-- Start of Document --
Maung Maung ( ; 11 January 1925 – 2 July 1994) was the seventh president of Burma, and a well-known writer.

Early life and career
Maung Maung was born on 11 January 1925 in Mandalay, Upper Burma, British Burma. He is the son of lawyer U Sint and his wife Aye Tin. He graduated from BTN High School. He attended the fourth intake of the Japan Academy. In 1946, he received the degree of Bachelor of Arts from Rangoon University. In 1949, he received a Bachelor of Law (BL) degree. He was a lecturer in the English department in Rangoon University, editor of the Burma Khit Newspaper, and Assistant Secretary of Burma Railways. In 1950, he received a scholarship to study in the UK. He entered the Lawyers' Association opened in Lincoln Guest House, Hague. He attended the international Law education school there. He received his LLD from Utrecht University in the Netherlands in June 1956. He temporarily relocated to the United States, as a Visiting Lecturer in Political Science and Southeast Asian Studies at Yale University, with his family. During his stay in Yale, he earned a doctorate in juridical science (JSD), on 11 June 1962.

Political office

Maung Maung served in a legal capacity in General Ne Win's caretaker government from 1958 to 1960. Following Ne Win's 1962 military coup, Maung Maung became Chief Justice and, although a civilian, was a prominent member of the central committee of the BSPP. He played a large part in shaping the 1974 constitution and subsequent changes to the judicial system. On 19 August 1988, amidst a series of large-scale demonstrations, the People's Assembly declared Maung Maung President and BSPP Chairman. Anti-government demonstrations continued and widespread disruptions resulted in another military coup led by Saw Maung on 17 September 1988. After his brief spell in power in 1988, Maung Maung disappeared from the public eye, although it was rumoured that he helped draft the election law governing the 1990 general election. He also served in various capacities in the successive governments of Myanmar as Attorney-General, Supreme Judge-General and other positions.
-- End of Document --
-- Start of Material --
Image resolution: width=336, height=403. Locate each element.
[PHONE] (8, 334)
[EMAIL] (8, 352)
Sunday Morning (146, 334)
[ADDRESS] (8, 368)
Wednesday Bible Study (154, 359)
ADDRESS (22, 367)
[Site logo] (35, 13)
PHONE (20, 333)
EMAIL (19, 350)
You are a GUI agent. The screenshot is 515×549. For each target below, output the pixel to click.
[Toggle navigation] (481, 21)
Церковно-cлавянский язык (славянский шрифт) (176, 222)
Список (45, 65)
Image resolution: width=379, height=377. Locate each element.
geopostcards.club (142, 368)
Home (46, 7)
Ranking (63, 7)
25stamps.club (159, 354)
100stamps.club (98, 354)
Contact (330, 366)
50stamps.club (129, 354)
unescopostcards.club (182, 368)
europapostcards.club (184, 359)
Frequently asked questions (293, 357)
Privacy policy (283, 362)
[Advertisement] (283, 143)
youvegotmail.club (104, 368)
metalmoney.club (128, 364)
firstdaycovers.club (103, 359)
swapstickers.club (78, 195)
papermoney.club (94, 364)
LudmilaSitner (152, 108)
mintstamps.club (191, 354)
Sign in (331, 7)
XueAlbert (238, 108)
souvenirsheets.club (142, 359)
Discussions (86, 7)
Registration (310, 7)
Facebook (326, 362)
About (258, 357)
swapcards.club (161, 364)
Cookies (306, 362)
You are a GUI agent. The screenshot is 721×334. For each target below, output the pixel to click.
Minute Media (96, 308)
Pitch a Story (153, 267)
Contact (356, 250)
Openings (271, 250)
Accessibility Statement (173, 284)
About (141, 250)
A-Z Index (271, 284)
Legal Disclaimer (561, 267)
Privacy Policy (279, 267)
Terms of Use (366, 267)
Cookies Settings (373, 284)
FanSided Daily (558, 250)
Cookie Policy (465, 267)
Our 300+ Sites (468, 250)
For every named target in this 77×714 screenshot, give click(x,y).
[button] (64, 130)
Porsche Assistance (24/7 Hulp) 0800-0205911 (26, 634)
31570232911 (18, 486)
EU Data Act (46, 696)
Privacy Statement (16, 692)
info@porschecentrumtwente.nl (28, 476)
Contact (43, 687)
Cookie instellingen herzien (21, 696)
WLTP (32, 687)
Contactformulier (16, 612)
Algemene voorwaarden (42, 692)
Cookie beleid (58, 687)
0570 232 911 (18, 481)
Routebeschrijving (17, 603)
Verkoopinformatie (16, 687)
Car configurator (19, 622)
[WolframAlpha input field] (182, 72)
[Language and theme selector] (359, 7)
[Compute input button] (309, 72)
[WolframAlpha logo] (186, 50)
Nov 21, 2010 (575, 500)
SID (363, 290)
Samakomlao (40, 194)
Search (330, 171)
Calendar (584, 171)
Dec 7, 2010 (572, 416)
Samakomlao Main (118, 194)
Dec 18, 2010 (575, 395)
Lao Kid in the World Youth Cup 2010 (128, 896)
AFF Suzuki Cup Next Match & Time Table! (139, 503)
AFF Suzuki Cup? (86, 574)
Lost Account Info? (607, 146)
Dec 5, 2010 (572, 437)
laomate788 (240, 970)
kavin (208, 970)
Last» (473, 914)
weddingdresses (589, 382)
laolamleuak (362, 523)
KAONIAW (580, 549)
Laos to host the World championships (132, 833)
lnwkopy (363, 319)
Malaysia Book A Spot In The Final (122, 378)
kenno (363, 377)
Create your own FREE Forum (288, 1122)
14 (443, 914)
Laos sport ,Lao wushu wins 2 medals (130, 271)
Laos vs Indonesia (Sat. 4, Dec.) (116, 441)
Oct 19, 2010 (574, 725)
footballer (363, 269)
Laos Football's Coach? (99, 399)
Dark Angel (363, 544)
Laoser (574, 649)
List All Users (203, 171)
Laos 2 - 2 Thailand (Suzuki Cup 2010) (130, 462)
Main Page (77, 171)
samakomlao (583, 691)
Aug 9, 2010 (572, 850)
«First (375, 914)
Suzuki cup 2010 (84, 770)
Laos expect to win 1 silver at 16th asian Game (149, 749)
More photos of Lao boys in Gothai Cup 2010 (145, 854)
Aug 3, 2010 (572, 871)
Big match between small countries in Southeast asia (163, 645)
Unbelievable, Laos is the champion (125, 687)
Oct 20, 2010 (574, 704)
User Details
-- End of Material --
# Directives
• 1. Answer these questions about the Maung Maung biography:
(a) In which city was Maung Maung born?
(b) Which university awarded him an LLD in June 1956?
(c) Who led the military coup of 17 September 1988?
• 2. Extend the Maung Maung biography past its last sentence.
The data shown above are separate from the Maung Maung biography.

# Results of the exercise
• 1.
(a) Mandalay, in Upper Burma, British Burma.
(b) Utrecht University in the Netherlands.
(c) Saw Maung.

• 2.
Publications
Among Maung's well-known publications are:
London Diary (1958)
The Forgotten Army (1946)
Burma in the Family of Nations
General Ne Win and Myanmar Politics (Won the National Literary Award in Politics)
Thet-shi-yar-za-win (Living History—Books on Biography of Statesmen)
To a soldier son
The 1988 Uprising in Burma

Family 
Maung died of a heart attack in Rangoon on 2 July 1994, aged 69.

He had seven children with his wife, Khin May Hnin (aka) Khin Myint. One of his sons, former Brig-Gen of LID 22, Kyaw Thu (Retd.) held the post of Deputy Foreign Minister on the SPDC, from late 2004 to February 2009 and served as chairman of the Union Civil Service Board from February 2009 to March 2016. Prior to those positions, he served as Myanmar Ambassador to South Africa from 1999 to 2002 and Myanmar Ambassador to India from 2002 to 2004.

One of his daughters, Yin Yin Oo became a member to the Advisory Board of State Administration Council (SAC) after the 2021 Myanmar coup d'état.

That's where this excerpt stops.